Exercise data:
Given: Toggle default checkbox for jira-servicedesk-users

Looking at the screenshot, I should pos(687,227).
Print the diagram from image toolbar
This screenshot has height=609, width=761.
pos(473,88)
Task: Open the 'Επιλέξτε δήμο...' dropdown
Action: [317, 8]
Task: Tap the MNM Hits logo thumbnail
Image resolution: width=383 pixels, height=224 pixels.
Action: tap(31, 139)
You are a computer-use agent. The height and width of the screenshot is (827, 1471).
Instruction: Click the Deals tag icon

...

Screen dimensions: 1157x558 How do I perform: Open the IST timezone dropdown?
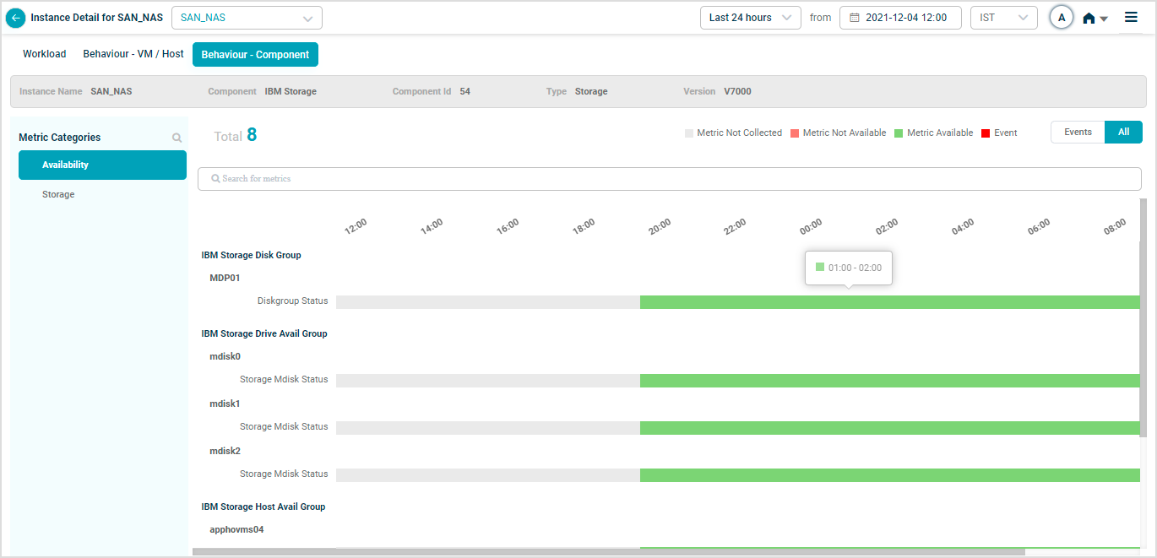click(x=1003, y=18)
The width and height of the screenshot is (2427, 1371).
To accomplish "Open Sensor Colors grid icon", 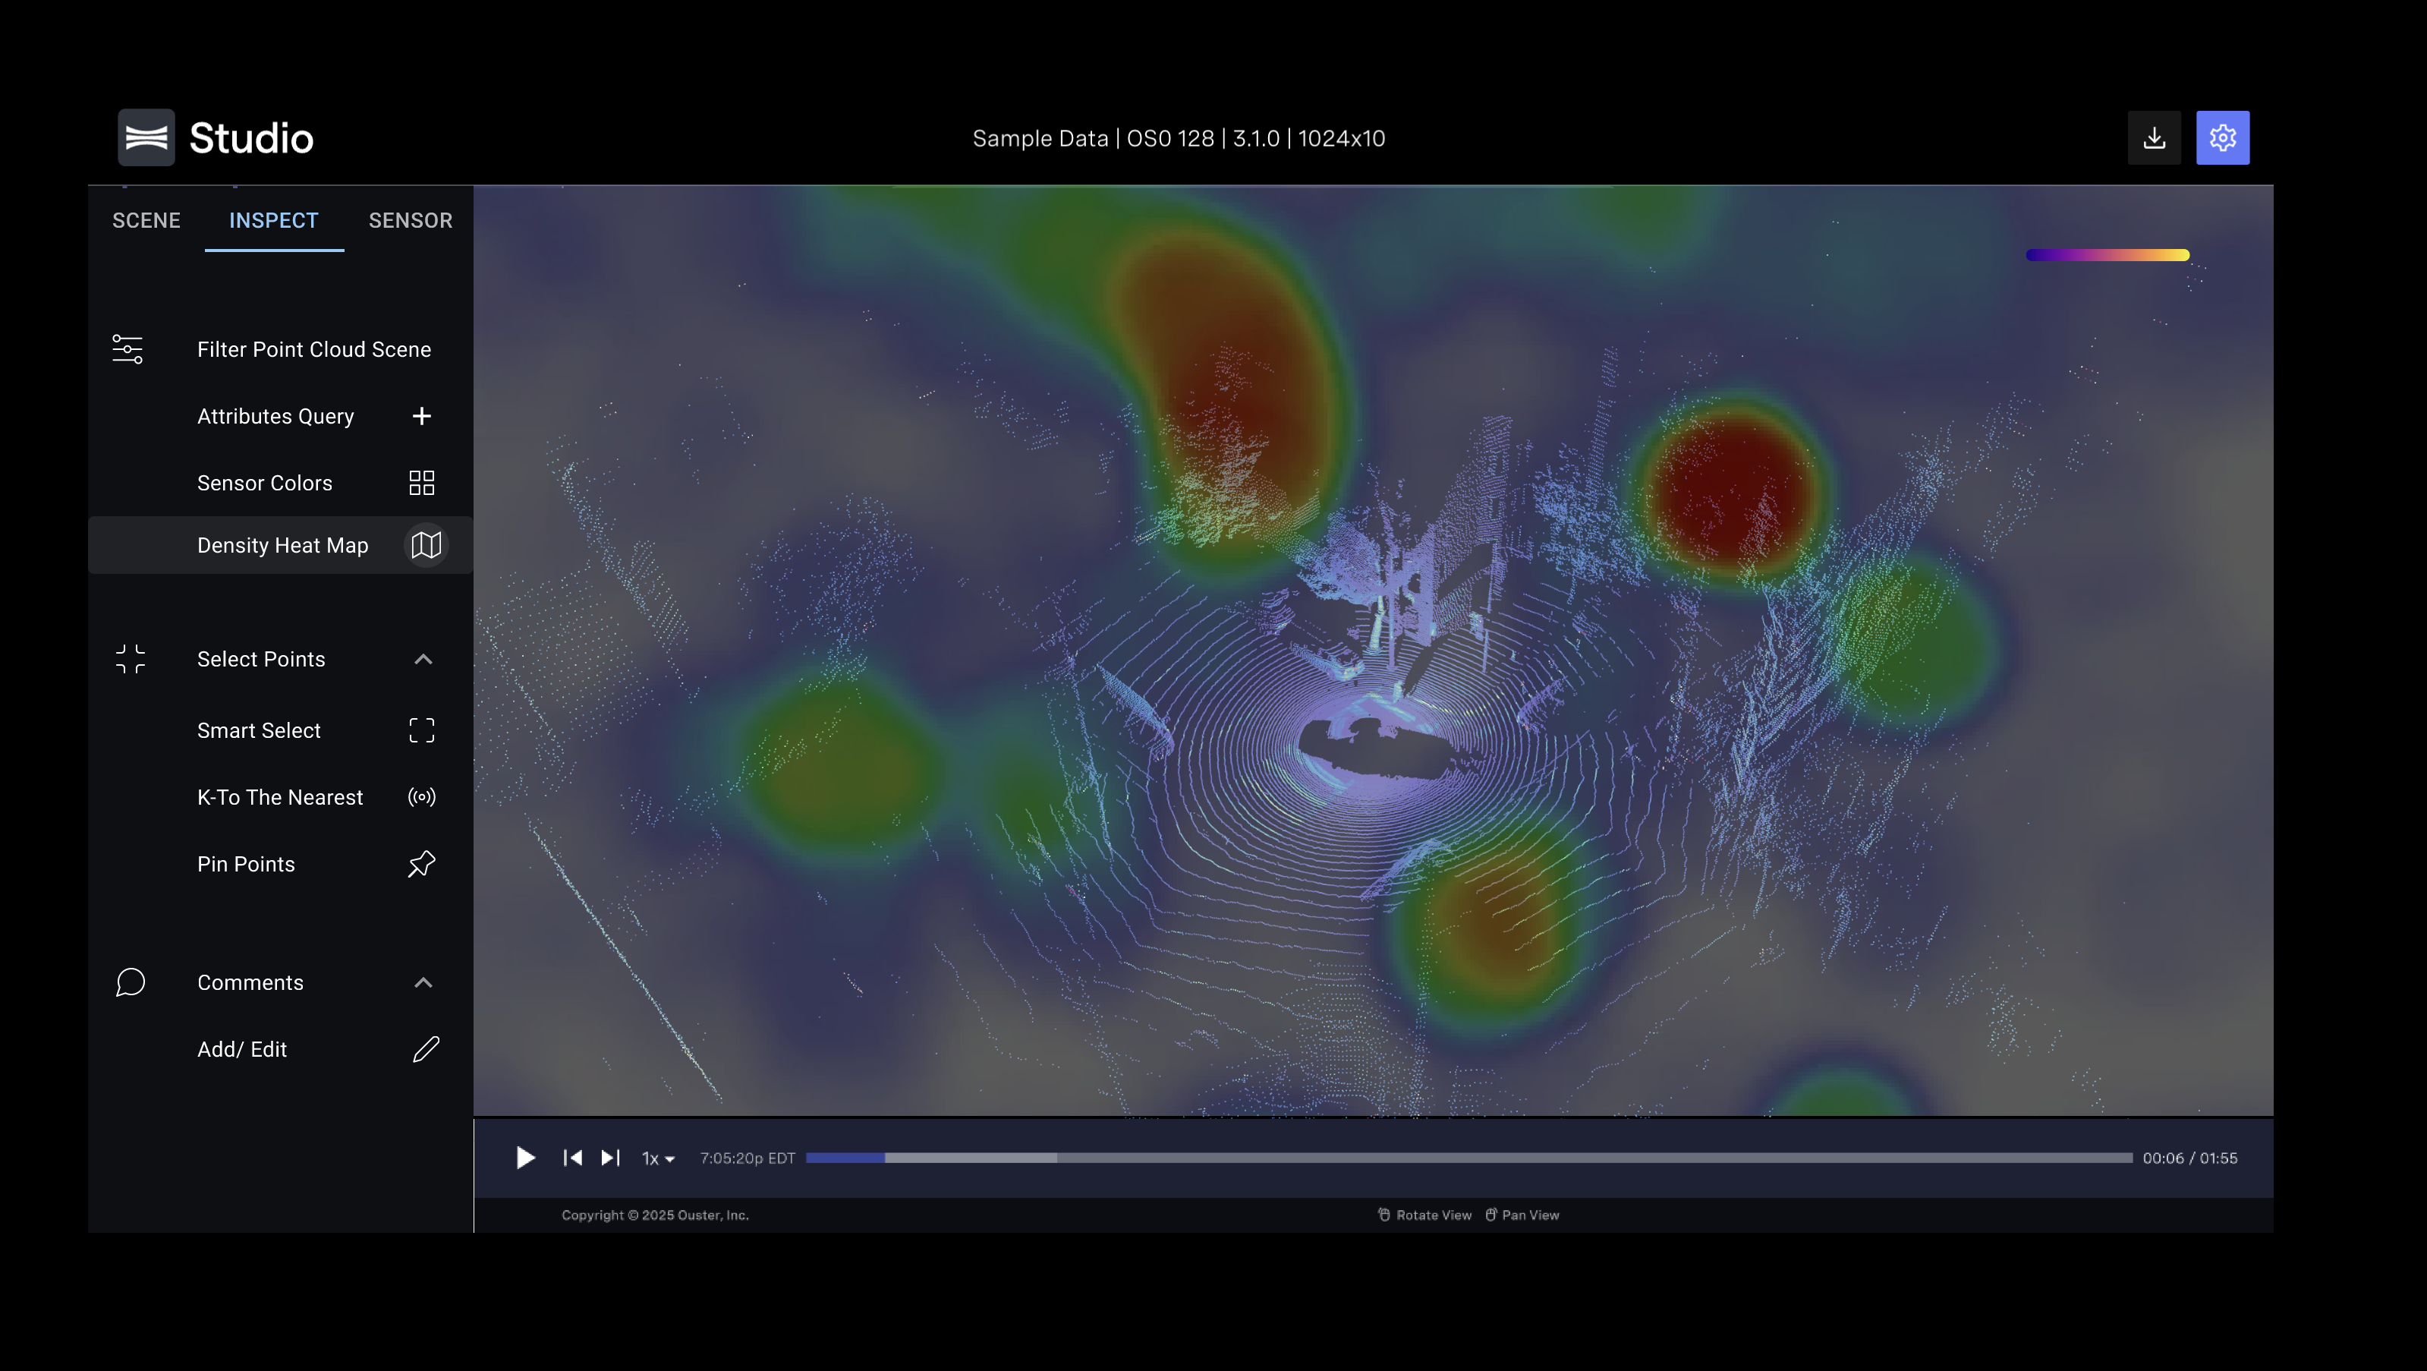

Requirements: Return the lines between the one holding "Given: Toggle default" and the one holding "Action: [317, 8]", inclusive, reproducing each without change.

Response:
Given: Toggle default checkbox for jira-servicedesk-users

Looking at the screenshot, I should pos(687,227).
Print the diagram from image toolbar
This screenshot has height=609, width=761.
pos(473,88)
Task: Open the 'Επιλέξτε δήμο...' dropdown
Action: [317, 8]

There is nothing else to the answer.